On Fri, Sep 11, 2009 at 1:18 AM, Zoe O'Connell <zoe at hotchilli.com> wrote:
> On 10/09/2009 17:51, Peter Moody wrote:
>
> ----------- nsp-security Confidential --------
>
> On Thu, Sep 10, 2009 at 9:49 AM,  <sthaug at nethelp.no> wrote:
>
>
> I'm asking around internally (this is Niels Provos' baby, but I think
> he's on vacation right now), but in the meantime have you checked the
> webmaster console?  Information for domains, and possibly ASNs you
> own, should be available there.
>
>
> As far as I can see the webmaster console cannot give me what I want:
>
> - It requires you to prove that you are the owner of a website (by
> setting a specific meta tag).
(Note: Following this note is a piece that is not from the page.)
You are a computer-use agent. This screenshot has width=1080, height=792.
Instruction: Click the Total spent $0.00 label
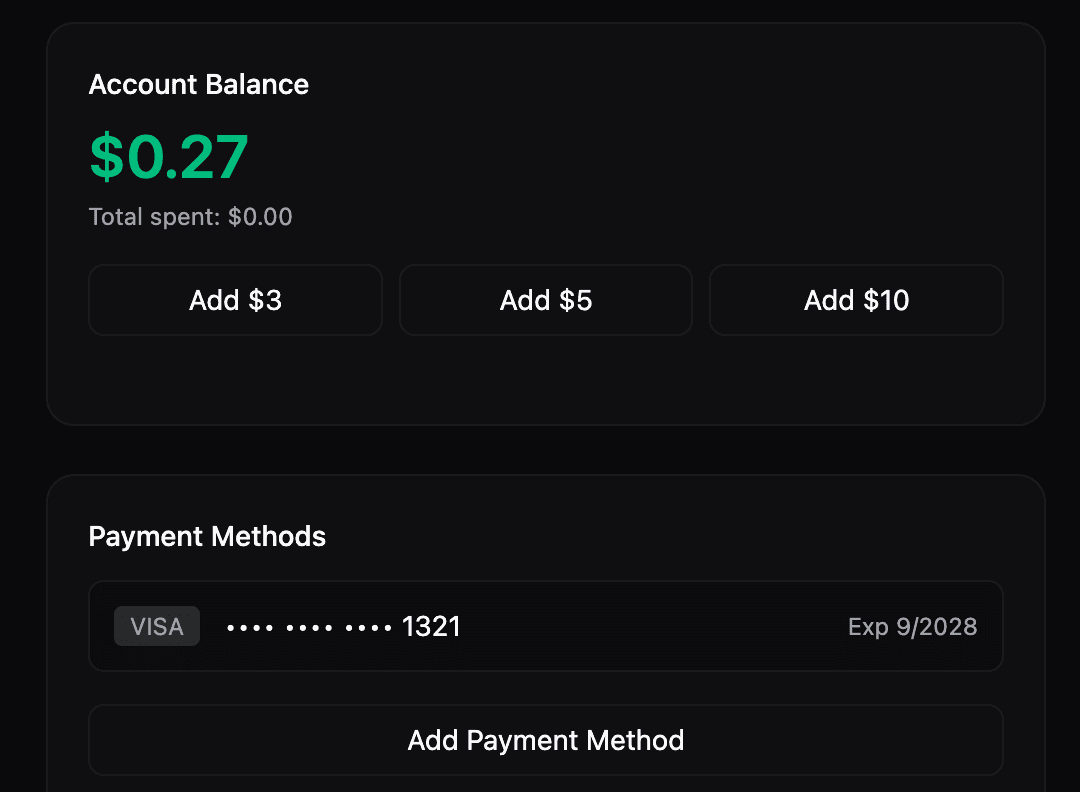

However, since I work for a service
> provider, I am definitely not the owner of all web sites within my AS.
>
>
> yeah, I was hoping that you might be able to tell it that you own an
> AS and it would show you information for all sites that resolve to an
> ip in that AS.
>
> I'll ask around and let you know what I find out.
>
>
> Any chance you could also ask about getting the wording on the diagnostic
> page changed? It's very confusing for end users when it states "This site
> hasn't hosted any malware in the last 90 days" just because it was a script
> exploit pointing elsewhere - they often come pointing their finger at us and
> saying "It must be listed because of the server, because google says it's
> not the site that's hosting the malware." I'm also pretty sure we've had a
> couple of false positives, but we can't do anything about them even when
> they're on our server, due to the same problem Steinar mentioned about
> webmaster tools.

I don't understand your last point. Can you elaborate? Steinar's
problem (unknown machine under customer control in his AS carrying
malware) seems unrelated to the problem you're describing (known
machine under your control in your AS).

> Thanks.
>



-- 
Peter Moody      Google    1.650.253.7306
Network Security Engineer  pgp:0xC3410038